WORK REQUIRED:
Copy the records below word for word. Stop after the line that contains "Polichacao (1009, 1162)".

GIVEN DATA:
= = = =
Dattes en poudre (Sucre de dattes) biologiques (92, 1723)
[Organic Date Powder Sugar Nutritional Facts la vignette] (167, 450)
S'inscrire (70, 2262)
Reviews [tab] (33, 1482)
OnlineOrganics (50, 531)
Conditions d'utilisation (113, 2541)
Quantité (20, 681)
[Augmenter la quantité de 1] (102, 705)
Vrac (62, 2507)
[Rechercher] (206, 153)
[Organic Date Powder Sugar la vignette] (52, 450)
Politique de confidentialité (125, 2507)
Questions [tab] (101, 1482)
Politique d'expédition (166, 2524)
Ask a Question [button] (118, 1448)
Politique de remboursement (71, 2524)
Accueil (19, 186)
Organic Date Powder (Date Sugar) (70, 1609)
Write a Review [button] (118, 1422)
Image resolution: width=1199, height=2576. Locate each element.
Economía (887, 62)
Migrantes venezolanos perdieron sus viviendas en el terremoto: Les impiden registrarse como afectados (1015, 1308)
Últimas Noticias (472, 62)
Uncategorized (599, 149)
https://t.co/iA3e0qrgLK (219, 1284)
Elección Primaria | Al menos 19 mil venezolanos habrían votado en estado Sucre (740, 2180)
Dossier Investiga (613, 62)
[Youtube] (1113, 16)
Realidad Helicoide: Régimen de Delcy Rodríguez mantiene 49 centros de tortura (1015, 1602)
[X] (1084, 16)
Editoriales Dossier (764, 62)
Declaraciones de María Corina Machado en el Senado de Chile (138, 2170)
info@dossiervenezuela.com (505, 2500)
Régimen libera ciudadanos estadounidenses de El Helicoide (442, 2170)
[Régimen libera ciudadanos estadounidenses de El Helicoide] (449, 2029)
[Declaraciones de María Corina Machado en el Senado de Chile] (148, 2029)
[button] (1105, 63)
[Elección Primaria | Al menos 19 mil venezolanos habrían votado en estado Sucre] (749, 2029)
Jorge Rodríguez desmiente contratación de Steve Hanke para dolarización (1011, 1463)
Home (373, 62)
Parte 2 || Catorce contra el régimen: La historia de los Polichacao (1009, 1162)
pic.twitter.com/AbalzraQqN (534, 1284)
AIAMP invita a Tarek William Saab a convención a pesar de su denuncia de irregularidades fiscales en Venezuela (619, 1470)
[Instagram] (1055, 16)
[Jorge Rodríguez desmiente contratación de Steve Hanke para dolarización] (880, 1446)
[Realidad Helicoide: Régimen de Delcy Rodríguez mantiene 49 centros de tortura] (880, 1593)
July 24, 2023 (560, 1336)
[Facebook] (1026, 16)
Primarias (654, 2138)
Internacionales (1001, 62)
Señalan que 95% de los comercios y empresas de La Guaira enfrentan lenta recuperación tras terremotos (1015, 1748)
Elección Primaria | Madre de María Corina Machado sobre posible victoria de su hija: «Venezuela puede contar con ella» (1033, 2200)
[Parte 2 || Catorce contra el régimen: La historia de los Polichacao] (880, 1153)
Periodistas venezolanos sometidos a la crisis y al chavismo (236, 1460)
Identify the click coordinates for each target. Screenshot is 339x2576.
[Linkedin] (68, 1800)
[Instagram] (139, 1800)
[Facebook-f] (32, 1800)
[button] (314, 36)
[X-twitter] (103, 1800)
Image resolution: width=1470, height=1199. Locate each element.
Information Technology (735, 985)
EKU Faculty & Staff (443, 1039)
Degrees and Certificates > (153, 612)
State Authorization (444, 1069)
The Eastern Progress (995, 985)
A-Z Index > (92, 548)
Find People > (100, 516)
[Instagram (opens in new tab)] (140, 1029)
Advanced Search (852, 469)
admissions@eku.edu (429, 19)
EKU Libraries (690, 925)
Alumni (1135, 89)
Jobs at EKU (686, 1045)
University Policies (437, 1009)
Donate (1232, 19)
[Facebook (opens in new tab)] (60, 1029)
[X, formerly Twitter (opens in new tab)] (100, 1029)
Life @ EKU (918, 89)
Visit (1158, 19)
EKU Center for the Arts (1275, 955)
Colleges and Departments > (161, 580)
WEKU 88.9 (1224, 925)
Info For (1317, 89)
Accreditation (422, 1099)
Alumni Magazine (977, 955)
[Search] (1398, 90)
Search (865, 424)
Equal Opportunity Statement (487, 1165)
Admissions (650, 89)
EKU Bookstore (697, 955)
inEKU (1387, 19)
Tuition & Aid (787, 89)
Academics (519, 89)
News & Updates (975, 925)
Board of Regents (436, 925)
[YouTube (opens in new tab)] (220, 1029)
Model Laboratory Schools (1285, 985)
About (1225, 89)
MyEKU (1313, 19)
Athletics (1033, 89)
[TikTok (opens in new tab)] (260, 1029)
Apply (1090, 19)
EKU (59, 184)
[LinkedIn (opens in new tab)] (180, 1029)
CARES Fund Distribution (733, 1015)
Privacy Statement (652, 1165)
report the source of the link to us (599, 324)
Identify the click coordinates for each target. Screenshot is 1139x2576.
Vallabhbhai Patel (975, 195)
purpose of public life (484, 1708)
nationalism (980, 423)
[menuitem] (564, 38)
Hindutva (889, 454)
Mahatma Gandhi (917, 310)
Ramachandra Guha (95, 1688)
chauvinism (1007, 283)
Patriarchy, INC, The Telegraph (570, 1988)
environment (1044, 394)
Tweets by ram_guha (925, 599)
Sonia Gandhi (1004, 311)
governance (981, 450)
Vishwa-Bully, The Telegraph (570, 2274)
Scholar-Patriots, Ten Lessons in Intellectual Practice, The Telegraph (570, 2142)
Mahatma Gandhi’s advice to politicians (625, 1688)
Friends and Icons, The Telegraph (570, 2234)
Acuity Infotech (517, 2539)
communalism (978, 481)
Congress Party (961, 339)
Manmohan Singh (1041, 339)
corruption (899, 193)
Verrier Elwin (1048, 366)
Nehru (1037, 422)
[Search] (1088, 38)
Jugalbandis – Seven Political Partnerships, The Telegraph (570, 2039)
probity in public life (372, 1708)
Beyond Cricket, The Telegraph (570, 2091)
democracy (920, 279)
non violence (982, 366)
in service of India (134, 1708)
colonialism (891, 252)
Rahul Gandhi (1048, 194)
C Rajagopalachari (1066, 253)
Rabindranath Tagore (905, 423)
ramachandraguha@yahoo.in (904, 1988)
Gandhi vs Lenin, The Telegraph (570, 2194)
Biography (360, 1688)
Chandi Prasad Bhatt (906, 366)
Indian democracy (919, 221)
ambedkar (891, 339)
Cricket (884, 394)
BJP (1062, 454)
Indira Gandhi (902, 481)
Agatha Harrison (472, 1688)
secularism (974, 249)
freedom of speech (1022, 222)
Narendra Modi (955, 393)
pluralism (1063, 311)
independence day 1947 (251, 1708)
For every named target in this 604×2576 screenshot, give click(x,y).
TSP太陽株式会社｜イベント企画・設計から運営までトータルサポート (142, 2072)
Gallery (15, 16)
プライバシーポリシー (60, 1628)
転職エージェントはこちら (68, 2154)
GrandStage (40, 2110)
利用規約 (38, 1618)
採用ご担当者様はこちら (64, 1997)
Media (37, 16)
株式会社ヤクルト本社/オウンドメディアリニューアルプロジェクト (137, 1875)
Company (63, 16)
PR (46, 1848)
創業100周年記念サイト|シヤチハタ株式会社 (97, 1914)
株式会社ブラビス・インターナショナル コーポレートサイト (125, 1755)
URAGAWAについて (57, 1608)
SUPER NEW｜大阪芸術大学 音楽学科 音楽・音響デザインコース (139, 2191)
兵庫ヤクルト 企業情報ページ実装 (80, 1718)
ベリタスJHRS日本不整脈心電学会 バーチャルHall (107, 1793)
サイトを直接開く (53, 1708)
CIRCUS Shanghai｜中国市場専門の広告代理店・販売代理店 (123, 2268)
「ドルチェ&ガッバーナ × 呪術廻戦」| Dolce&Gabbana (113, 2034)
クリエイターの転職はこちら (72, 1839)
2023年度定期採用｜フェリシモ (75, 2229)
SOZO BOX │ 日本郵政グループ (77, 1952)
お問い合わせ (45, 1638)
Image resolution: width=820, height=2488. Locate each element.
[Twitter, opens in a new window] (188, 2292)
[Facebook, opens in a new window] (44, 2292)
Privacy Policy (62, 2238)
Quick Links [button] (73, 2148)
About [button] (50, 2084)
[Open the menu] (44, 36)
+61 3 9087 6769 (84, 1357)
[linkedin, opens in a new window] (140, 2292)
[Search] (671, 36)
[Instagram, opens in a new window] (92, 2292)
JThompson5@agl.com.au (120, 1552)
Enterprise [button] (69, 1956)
= = = =
OUTPUT OF THE EXERCISE:
Dattes en poudre (Sucre de dattes) biologiques (92, 1723)
[Organic Date Powder Sugar Nutritional Facts la vignette] (167, 450)
S'inscrire (70, 2262)
Reviews [tab] (33, 1482)
OnlineOrganics (50, 531)
Conditions d'utilisation (113, 2541)
Quantité (20, 681)
[Augmenter la quantité de 1] (102, 705)
Vrac (62, 2507)
[Rechercher] (206, 153)
[Organic Date Powder Sugar la vignette] (52, 450)
Politique de confidentialité (125, 2507)
Questions [tab] (101, 1482)
Politique d'expédition (166, 2524)
Ask a Question [button] (118, 1448)
Politique de remboursement (71, 2524)
Accueil (19, 186)
Organic Date Powder (Date Sugar) (70, 1609)
Write a Review [button] (118, 1422)
Image resolution: width=1199, height=2576. Locate each element.
Economía (887, 62)
Migrantes venezolanos perdieron sus viviendas en el terremoto: Les impiden registrarse como afectados (1015, 1308)
Últimas Noticias (472, 62)
Uncategorized (599, 149)
https://t.co/iA3e0qrgLK (219, 1284)
Elección Primaria | Al menos 19 mil venezolanos habrían votado en estado Sucre (740, 2180)
Dossier Investiga (613, 62)
[Youtube] (1113, 16)
Realidad Helicoide: Régimen de Delcy Rodríguez mantiene 49 centros de tortura (1015, 1602)
[X] (1084, 16)
Editoriales Dossier (764, 62)
Declaraciones de María Corina Machado en el Senado de Chile (138, 2170)
info@dossiervenezuela.com (505, 2500)
Régimen libera ciudadanos estadounidenses de El Helicoide (442, 2170)
[Régimen libera ciudadanos estadounidenses de El Helicoide] (449, 2029)
[Declaraciones de María Corina Machado en el Senado de Chile] (148, 2029)
[button] (1105, 63)
[Elección Primaria | Al menos 19 mil venezolanos habrían votado en estado Sucre] (749, 2029)
Jorge Rodríguez desmiente contratación de Steve Hanke para dolarización (1011, 1463)
Home (373, 62)
Parte 2 || Catorce contra el régimen: La historia de los Polichacao (1009, 1162)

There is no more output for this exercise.